In this case, Agnes could assume Trudi's implied consent, and should consult with her manager to confirm the decision to share information with implied consent.
Then she may share information to make a referral for emergency housing.
See the Protocol for more information.
Fatima is estranged from her husband Ahmed but he keeps harassing her. One day Ahmed comes to Fatima's house and assaults her in front of their two children, saying he will kill her if she doesn't come back to him. The next day Fatima visits a nurse at the local community health centre. She tells the nurse about the assault and that Ahmed has stopped taking medication for depression, but walks out of the centre when the nurse talks to her about making referrals, and is not answering her phone.
The nurse wants to share information with the
Local Coordination Point, the local migrant support service, and with Health.
Yes, where it is unreasonable or impractical to obtain Fatima's consent, or she has refused consent and the nurse reasonably believes that by sharing information, actions could be taken that are necessary to prevent or lessen a serious threat to Fatima's life, health or safety.
In that case she may override the refusal to consent.
Fatima is at serious threat.
The nurse should seek consent, but as Fatima is not answering her phone and there are actions that can be taken to prevent or lessen a serious threat to Fatima's life, health or safety, the nurse can share information without consent.
The nurse should also share the information with the police.
The nurse should additionally take any actions under the
Children and Young Persons (Care and Protection Act) 1998.
XiaoMei presents at a migrant support service in a regional town. The worker has spoken with XiaoMei on previous occasions, and knows that her husband John is a patient with the hospital's mental health unit.

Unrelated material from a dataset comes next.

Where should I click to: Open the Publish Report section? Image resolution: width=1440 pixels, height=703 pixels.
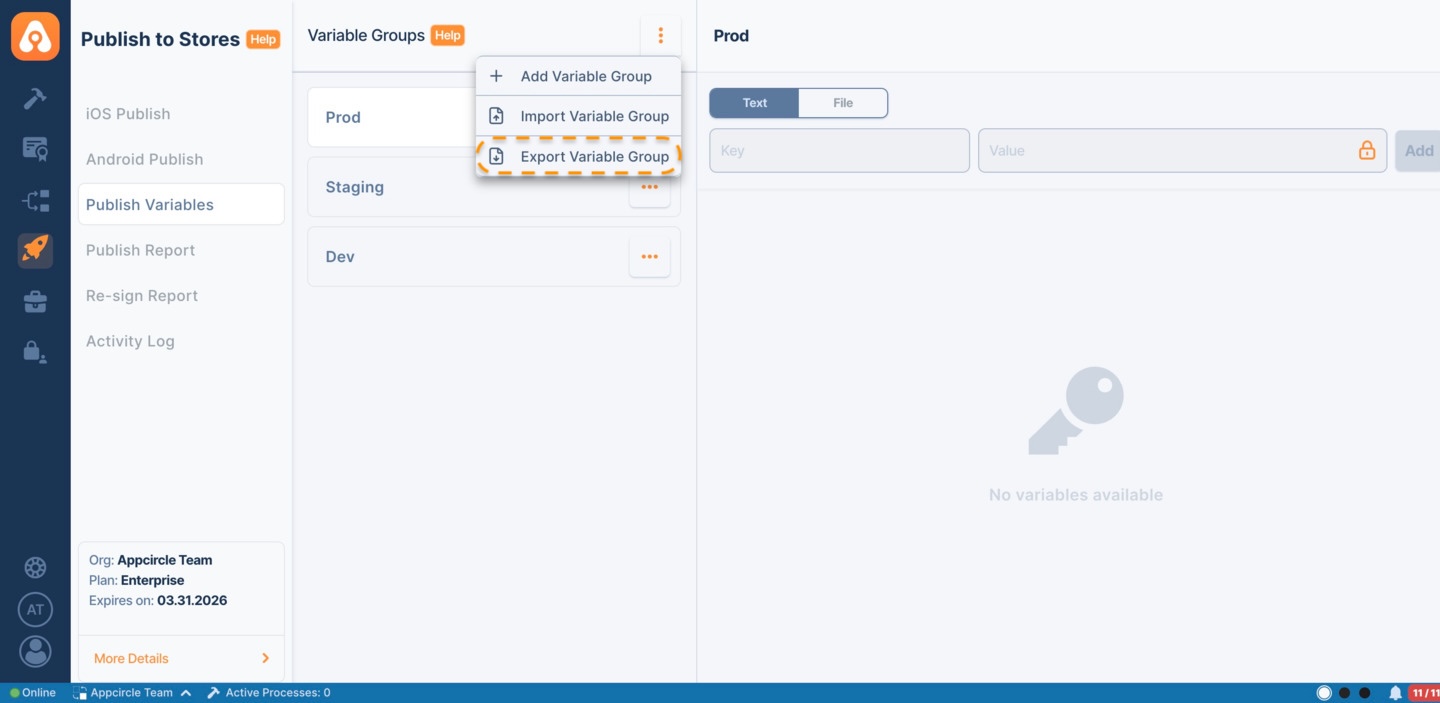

XiaoMei has an infection on her leg as a result of not treating a wound that occurred because of 'another fall in the garden'. The worker asks XiaoMei about the situation at home, and XiaoMei tells her that John is in a really 'bad way' right now because he lost his job and spends his time at home drinking. The worker asks if she is worried for her safety and XiaoMei replies that she is, especially when he 'goes crazy' at her for no reason. She admits that her injury is as a result of John pushing her down the front stairs to their house because she didn't close the front door properly.
The worker uses her professional judgement to determine that XiaoMei is at serious threat from John's escalating violent behaviour, and tells XiaoMei that she would like to make referrals to make sure she will be safe. But XiaoMei says that she doesn't want any assistance and does not consent to sharing her information.

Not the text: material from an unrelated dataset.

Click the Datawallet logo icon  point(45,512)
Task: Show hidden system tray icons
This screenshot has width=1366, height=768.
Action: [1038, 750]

The worker speaks with her manager as she believes that by sharing information with a domestic violence support service and with John's mental health team, actions can be taken to prevent or lessen a serious threat to XiaoMei's life or safety.
This is a difficult decision and one that is difficult to make considering the relationship between the worker and XiaoMei. But she considers the impact to XiaoMei's safety if she doesn't disclose the information. Ultimately, XiaoMei's safety is paramount and must guide decision-making.
The worker informs XiaoMei that there are serious threats to her life, health and safety – and possibly John's as well, and advises her that she will share information with John's case manager at the mental health unit and with the Women's Domestic Violence Court Advocacy Service (WDVCAS), and that she must report the assault to the police. The worker assures XiaoMei that only information necessary to prevent the serious threat will be shared - this will allow police to seek an ADVO or take other appropriate action, and that the WDVCAS will provide her with support and safety planning.
She adds that John will not be informed that any information has been shared and that he has no right to access her file.